▶ _Your instructions_
Extract exactly and only the lines from the one containing "You are a GUI" through the end of the entries below. Pictures should not appear in the copy.

▶ _Information shown_
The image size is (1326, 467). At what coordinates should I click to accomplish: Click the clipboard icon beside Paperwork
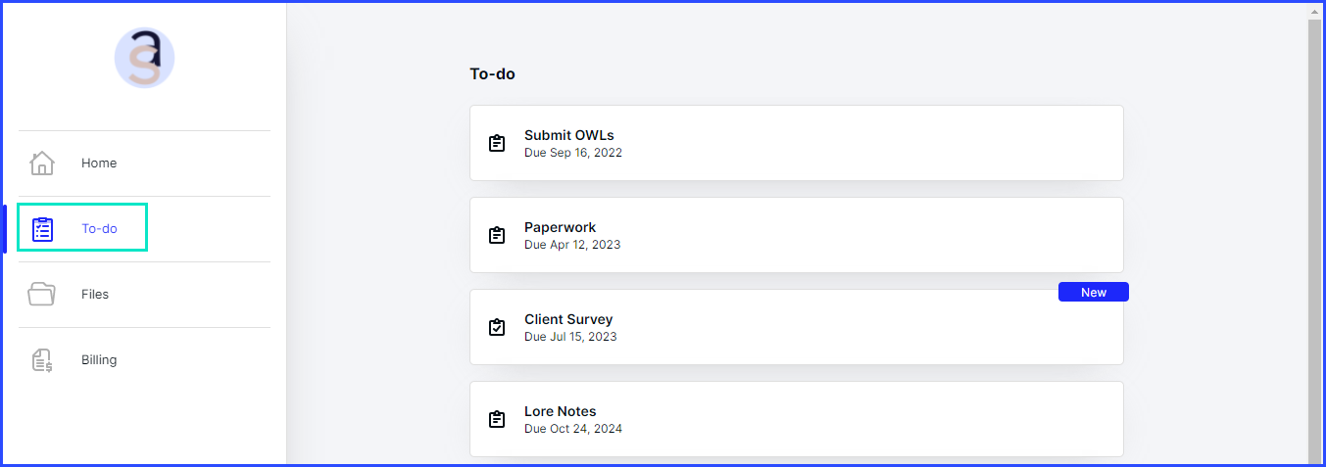tap(497, 235)
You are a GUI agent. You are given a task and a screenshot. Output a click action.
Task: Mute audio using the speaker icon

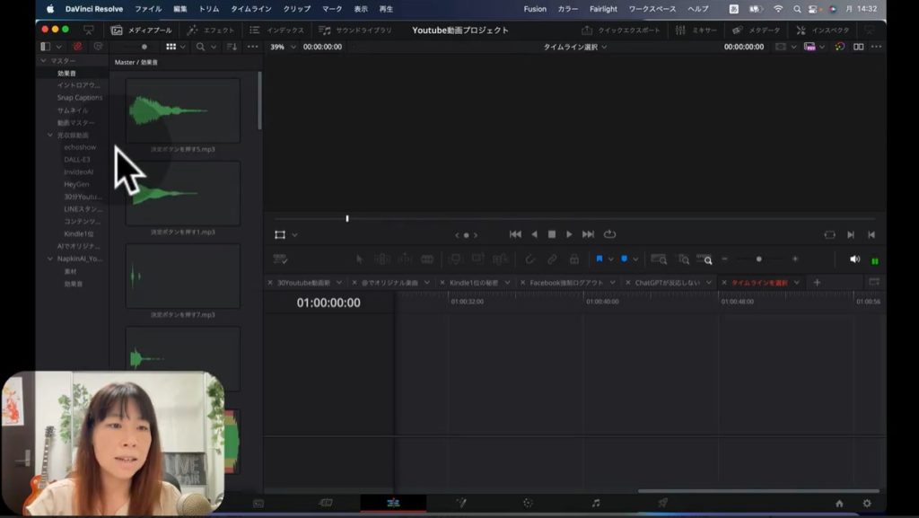[854, 259]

▶ _Exercise answer_
You are a GUI agent. You are given a task and a screenshot. Output a click action.
Task: Mute audio using the speaker icon

[854, 259]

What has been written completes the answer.